Yang dikerjakan:
**1.** Dalam artikel tentang rahmah dalam mendidik anak, berapa kasus kekerasan anak yang dicatat KPAI pada tahun 2023?
**2.** Sambung artikel tentang rahmah dalam mendidik anak, mulai setelah kalimat terakhirnya.

Advertisement

Rahmah Dalam Mendidik Anak: Kritik Kekerasan Rumah Tangga

AKTAMEDIA.COM, JAKARTA — Kasus penyiksaan brutal terhadap anak berusia tujuh tahun di Jakarta Selatan yang melibatkan pembakaran wajah dan patah tulang sebagaimana dilaporkan detikNews, 14 September 2025, menunjukkan krisis fundamental dalam pemahaman konsep pengasuhan anak, khususnya ketika dikontraskan dengan nilai-nilai rahmah (kasih sayang) yang ditekankan dalam ajaran Islam sebagai fondasi pendidikan anak.

https://news.detik.com/berita/d-8111050/kekejian-ayah-juna-terkuak-siksa-hingga-bakar-wajah-anak-pasangan-sejenis

Fenomena kekerasan dalam rumah tangga terhadap anak telah mencapai tingkat yang mengkhawatirkan di Indonesia. Komisi Perlindungan Anak Indonesia (KPAI) mencatat 9.588 kasus kekerasan anak pada tahun 2023, dengan 60% terjadi dalam lingkup keluarga. Data Sistem Informasi Online Perlindungan Perempuan dan Anak (SIMFONI PPA) Kementerian PPPA juga menunjukkan bahwa kekerasan fisik terhadap anak mencapai 3.914 kasus sepanjang tahun 2023. Sementara itu, survei Badan Pusat Statistik (BPS) tahun 2022 mengungkap bahwa 1 dari 3 anak Indonesia pernah mengalami kekerasan dalam rumah tangga. Kondisi ini mengindikasikan adanya kesenjangan antara pemahaman teoretis tentang pengasuhan Islami dengan praktik nyata dalam kehidupan keluarga Muslim. Dalam konteks Islam, konsep rahmah bukan sekadar aspek emosional, melainkan prinsip fundamental yang harus melandasi seluruh interaksi orang tua dengan anak.

Data yang diberikan:
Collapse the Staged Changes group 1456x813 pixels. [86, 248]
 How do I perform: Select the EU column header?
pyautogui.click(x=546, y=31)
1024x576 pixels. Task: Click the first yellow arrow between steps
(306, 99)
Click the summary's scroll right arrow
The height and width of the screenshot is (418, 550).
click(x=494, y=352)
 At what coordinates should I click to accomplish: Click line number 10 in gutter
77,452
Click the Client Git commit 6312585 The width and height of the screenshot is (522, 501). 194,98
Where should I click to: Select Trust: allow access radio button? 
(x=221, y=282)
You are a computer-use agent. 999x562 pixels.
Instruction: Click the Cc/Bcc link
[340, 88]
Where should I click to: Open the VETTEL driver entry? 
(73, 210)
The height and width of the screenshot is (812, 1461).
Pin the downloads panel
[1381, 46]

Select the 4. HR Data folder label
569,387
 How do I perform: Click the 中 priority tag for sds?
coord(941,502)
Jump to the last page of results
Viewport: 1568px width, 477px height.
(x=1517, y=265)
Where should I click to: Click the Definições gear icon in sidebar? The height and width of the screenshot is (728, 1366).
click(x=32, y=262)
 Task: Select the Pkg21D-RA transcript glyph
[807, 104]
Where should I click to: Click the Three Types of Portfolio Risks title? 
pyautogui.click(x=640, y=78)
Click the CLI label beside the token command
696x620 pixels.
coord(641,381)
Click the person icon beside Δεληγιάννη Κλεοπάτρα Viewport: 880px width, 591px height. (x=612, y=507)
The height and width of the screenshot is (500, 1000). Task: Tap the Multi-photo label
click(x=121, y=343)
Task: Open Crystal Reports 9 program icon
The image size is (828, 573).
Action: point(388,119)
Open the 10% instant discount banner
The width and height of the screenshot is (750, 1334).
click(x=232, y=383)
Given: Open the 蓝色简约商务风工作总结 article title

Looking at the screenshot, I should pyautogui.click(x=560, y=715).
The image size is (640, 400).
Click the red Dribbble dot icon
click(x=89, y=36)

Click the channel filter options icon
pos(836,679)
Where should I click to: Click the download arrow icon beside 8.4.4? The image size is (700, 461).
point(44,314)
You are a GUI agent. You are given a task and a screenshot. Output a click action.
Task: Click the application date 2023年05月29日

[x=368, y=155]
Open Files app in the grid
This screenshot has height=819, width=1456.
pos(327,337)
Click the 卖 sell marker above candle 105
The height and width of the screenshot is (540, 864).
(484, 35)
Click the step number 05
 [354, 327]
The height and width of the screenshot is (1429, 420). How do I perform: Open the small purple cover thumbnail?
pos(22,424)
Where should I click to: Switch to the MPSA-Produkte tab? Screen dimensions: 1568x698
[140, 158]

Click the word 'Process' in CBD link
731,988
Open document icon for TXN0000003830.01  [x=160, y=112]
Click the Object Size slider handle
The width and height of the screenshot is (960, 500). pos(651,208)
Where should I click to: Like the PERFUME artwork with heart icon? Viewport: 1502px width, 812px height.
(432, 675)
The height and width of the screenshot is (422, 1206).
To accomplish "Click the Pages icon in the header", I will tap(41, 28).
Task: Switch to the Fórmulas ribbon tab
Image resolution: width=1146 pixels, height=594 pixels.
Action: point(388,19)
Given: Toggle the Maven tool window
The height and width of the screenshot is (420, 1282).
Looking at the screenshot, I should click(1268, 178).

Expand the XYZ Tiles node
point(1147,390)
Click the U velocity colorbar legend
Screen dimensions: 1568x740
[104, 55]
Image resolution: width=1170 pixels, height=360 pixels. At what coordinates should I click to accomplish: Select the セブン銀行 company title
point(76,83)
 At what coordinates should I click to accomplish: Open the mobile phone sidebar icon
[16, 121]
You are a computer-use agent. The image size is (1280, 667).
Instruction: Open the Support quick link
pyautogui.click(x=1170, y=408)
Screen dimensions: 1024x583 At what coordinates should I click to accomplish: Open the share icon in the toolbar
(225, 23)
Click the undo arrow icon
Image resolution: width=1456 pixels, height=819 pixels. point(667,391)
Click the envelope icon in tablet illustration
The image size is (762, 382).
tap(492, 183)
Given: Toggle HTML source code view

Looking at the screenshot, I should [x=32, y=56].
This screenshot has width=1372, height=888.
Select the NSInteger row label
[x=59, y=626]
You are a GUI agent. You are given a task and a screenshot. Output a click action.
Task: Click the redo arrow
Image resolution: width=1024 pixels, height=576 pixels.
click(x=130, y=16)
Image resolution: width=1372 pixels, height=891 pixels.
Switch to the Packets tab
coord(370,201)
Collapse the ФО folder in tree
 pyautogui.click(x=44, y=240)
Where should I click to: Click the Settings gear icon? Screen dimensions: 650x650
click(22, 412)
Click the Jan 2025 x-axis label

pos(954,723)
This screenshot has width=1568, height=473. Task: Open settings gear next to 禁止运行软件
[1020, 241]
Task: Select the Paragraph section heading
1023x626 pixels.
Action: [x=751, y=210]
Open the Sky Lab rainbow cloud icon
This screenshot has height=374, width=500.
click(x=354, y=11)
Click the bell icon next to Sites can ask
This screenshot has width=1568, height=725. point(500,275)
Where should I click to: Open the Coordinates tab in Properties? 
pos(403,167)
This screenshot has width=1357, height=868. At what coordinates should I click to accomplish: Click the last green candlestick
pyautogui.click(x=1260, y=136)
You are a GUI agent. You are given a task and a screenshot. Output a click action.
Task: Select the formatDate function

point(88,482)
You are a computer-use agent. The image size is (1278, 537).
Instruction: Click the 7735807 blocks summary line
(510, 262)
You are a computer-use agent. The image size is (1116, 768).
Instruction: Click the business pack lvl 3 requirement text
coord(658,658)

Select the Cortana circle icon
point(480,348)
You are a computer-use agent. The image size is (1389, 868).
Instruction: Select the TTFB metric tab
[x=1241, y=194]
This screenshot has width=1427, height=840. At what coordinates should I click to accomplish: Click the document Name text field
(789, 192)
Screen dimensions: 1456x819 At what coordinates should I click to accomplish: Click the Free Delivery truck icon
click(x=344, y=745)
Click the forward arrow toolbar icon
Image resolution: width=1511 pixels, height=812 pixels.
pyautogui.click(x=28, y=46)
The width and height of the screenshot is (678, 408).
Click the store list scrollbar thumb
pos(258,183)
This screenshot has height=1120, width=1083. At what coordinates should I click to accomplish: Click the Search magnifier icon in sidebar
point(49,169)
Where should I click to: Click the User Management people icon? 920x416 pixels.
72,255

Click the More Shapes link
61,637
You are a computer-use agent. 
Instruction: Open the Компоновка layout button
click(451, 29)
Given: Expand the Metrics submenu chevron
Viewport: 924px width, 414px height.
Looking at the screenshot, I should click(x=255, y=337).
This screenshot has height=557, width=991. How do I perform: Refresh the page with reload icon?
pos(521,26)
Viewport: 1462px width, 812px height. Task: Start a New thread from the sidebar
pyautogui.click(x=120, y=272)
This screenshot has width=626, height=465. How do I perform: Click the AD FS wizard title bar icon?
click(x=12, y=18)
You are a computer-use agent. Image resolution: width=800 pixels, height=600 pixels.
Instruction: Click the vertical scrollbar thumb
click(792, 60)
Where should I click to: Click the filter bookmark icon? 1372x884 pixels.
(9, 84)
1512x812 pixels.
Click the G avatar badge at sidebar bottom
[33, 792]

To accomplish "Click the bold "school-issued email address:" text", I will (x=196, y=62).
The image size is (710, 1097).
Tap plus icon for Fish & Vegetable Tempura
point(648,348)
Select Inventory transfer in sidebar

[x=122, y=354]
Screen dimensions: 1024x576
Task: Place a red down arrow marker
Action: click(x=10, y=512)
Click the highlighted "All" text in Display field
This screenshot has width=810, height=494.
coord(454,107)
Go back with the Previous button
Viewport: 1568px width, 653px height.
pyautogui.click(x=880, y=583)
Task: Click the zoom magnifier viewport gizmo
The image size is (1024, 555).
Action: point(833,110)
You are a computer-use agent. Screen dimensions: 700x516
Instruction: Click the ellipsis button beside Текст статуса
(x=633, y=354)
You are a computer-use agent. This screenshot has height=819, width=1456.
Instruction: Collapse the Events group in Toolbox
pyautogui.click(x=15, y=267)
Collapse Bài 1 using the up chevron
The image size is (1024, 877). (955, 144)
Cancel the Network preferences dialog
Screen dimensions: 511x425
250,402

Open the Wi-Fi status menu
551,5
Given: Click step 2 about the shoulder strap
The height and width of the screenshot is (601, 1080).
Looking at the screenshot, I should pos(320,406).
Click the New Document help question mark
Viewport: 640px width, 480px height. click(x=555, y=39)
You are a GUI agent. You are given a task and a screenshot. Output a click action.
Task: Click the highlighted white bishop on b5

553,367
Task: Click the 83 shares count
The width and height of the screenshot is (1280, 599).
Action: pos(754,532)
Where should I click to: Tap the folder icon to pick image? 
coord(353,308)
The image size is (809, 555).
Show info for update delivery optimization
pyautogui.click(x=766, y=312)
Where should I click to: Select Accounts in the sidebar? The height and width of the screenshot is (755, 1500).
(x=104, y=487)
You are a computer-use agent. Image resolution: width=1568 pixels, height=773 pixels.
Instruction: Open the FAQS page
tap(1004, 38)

Jawaban di bawah:
**1.** 9.588 kasus.

**2.**
Konsep rahmah dalam pendidikan anak menurut Islam memiliki dimensi yang komprehensif, mencakup aspek fisik, psikologis, dan spiritual. Al-Quran dalam Surah Ar-Rahman ayat 1-2 menegaskan bahwa sifat Rahman (Maha Penyayang) Allah harus direfleksikan dalam setiap tindakan pengasuhan. Prinsip ini secara eksplisit disebutkan dalam berbagai ayat Al-Quran seperti Surah Al-Furqan ayat 74: “Dan orang-orang yang berkata: ‘Ya Tuhan kami, anugrahkanlah kepada kami istri-istri kami dan keturunan kami sebagai penyenang hati,” Surah Luqman ayat 13-14 tentang nasihat Luqman kepada anaknya dengan lemah lembut, dan Surah At-Tahrim ayat 6: “Hai orang-orang yang beriman, peliharalah dirimu dan keluargamu dari api neraka.” Hadits Nabi SAW yang diriwayatkan oleh Abu Dawud juga menyatakan: “Tidaklah seorang ayah memberikan pemberian yang lebih utama kepada anaknya selain pendidikan yang baik.”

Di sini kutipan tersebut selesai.